Monday 6 April 2015

Week 5, Reflection 4

Glogging Away!!

Hey there guys! So, who had fun doing this week's activities? I certainly did! Although I found Glogster was a little bit hard to use at first... I just couldn't figure it out! Thankfully, I'm a little bit technologically savvy and I like playing with these things, so I finally got the basics down-pat! Here is the link for you to have a little look at what I played with this week!

ICTs for Drama and Music Glog



As I said, I actually found Glogster a little hard to use at first, and once my free trial runs out... Holy Expensive!!! I hope I'm not the only one thinking this, maybe it's just me as a student teacher still trying to struggle to pay my way through uni, but I looked at those prices and almost fell over - and if I wasn't sitting down, I may well have done just that! After I got used to the program though, I quite like it! It's a lot more fun to create funky looking pages, and it's all there for you in the one place. 


The above statement refers to the ridiculously old, outdated - but still sometimes useful, I guess - Microsoft Powerpoint! I've been creating slideshows on Powerpoint since I was in primary school (all those many moons ago!) and to be quite honest with you, there's not much that's new and exciting about it. While powerpoint is great for lectures at university, where people are there for themselves to learn specific coursework - if you are trying to stimulate an overactive, easily distracted mind, you're definitely going the wrong way about it. It's nothing they haven't seen before, too many times, and to be quite frank with you, it will be plain old boring for a teenager who has an almost limitless range of technology and exciting new games and software available to them. Sorry Microsoft... Time to come up with something new. You're putting us to sleep.

 

Prezi is quite a fun software to play with also, and while it wasn't new to me, it still gave me more to play with than Powerpoint did. I very much prefer Glogster as a fun and interactive tool for students to create their own Glog each, whether for assessment or homework purposes. It is handy that you can upload the Digital Video that you've worked on previously for assessment - or from the year before and on the same page, post another video to compare to the previous one, write a little bit of feedback, post some cool pictures, make it look interesting and exciting, and still have EVERYTHING right there on the ONE PAGE ! There's no "next slide", "previous slide", "Back 5 slides", "whoops, that's in the wrong order", "where did that sound effect come from!?". It's all there, right where you can see it, in a fun and different sort of format.

I personally think that Glogster would be a fun way for Junior drama classes to make a subject like Shakespeare a little bit more enjoyable. By taking a classic Shakespearean piece and adding it to a Glog, then including some "real world" translations that have helped them understand what they are reading, what the students themselves thought it meant originally?, maybe a short video clip of them, a YouTube preview from the Blockbuster movie we all know exists, or a voice recording of the student.
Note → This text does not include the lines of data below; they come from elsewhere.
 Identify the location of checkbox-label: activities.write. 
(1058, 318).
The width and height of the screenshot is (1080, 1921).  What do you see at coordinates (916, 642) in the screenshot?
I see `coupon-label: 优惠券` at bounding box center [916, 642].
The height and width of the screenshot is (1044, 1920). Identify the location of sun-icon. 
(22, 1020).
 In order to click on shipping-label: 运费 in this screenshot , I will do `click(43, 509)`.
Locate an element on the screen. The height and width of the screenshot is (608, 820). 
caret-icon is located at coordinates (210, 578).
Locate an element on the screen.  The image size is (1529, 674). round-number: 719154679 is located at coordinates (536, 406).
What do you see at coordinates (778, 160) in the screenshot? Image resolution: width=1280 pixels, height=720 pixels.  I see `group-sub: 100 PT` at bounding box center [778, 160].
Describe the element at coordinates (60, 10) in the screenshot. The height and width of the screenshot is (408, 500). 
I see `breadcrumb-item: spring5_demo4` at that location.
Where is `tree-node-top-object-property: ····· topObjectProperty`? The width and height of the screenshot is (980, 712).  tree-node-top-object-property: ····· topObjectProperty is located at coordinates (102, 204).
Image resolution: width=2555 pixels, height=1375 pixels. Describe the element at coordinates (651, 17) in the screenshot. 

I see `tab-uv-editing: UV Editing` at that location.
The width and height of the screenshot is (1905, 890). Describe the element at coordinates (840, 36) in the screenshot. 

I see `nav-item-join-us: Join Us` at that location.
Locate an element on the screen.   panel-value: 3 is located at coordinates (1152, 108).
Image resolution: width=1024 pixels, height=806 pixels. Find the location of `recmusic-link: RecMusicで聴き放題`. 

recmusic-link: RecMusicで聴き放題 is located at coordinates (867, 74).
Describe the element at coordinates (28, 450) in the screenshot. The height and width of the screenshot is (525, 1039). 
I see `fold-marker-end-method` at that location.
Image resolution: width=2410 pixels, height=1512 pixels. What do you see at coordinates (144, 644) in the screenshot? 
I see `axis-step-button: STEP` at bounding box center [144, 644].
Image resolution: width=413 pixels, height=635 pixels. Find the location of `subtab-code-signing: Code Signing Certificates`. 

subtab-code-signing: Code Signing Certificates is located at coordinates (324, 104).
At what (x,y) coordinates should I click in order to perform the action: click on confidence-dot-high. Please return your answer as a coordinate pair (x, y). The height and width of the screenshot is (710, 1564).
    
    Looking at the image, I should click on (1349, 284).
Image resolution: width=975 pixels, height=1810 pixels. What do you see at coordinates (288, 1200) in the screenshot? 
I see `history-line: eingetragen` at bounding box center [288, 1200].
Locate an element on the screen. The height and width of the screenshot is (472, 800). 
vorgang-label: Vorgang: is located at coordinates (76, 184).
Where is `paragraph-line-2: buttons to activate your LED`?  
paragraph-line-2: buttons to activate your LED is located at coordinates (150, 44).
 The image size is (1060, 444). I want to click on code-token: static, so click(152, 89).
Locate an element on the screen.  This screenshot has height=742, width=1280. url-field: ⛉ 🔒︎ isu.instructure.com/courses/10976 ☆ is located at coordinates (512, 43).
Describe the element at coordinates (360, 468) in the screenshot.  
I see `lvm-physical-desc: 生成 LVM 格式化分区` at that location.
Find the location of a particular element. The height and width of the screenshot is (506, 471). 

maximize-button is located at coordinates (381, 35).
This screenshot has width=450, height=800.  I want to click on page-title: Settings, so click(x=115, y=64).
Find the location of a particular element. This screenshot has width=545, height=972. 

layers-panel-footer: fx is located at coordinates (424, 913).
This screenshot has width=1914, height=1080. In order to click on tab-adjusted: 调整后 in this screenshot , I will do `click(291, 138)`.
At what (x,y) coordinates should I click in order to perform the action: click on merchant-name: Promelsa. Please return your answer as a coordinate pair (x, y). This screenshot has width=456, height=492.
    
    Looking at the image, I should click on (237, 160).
It takes something that a teenager might originally find quite dull (even though we drama teachers know very well, it is not!), and puts a modern twist on it that will HOPEFULLY make it more enjoyable for them!



My only tip... Make sure you know what you're doing with the program before you try and get your students to work it. It will be much more beneficial to them if you can give them a step-by-step example of how to add photos, videos, text etc! It will also make it a much faster process!